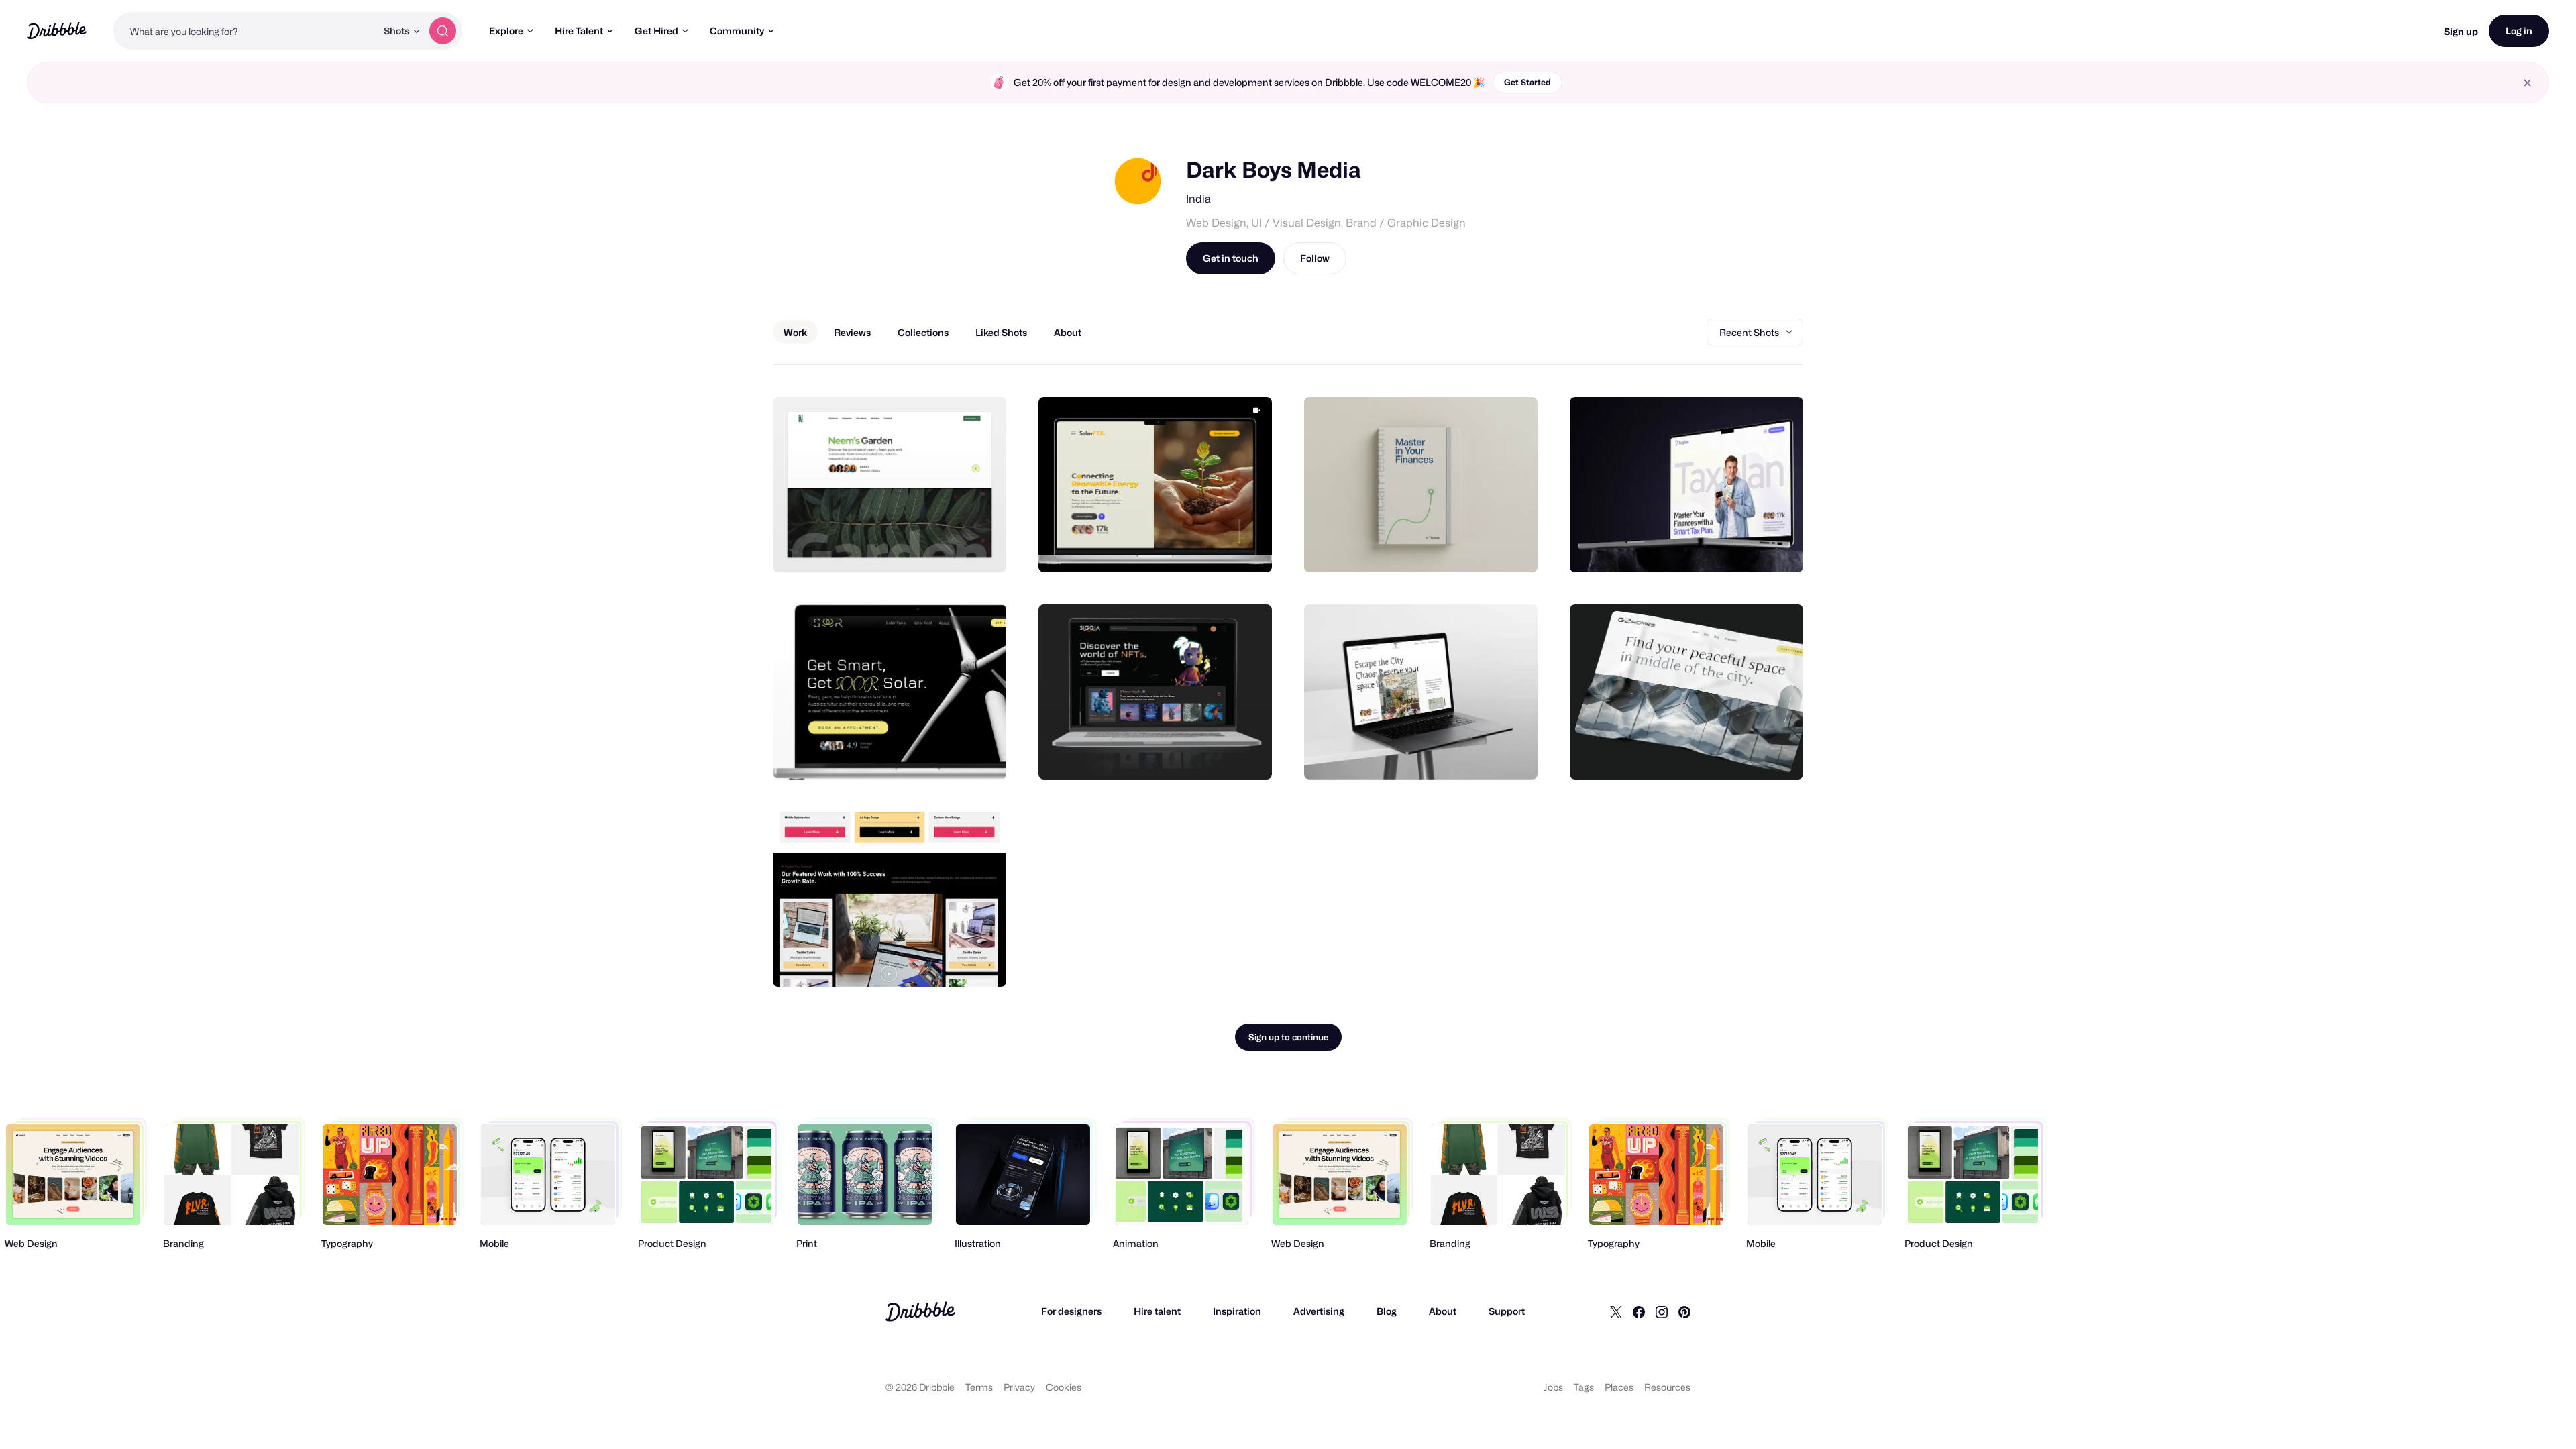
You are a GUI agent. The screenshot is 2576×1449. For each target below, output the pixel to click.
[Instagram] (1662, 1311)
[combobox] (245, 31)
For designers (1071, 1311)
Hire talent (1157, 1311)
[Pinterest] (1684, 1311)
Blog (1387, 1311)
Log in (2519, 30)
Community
____
Instructions for the task: Write every record out again exactly; no pictures belong in the copy.

Reply:
You are a GUI agent. The screenshot is 2576×1449. For each target below, output the pixel to click.
[Instagram] (1662, 1311)
[combobox] (245, 31)
For designers (1071, 1311)
Hire talent (1157, 1311)
[Pinterest] (1684, 1311)
Blog (1387, 1311)
Log in (2519, 30)
Community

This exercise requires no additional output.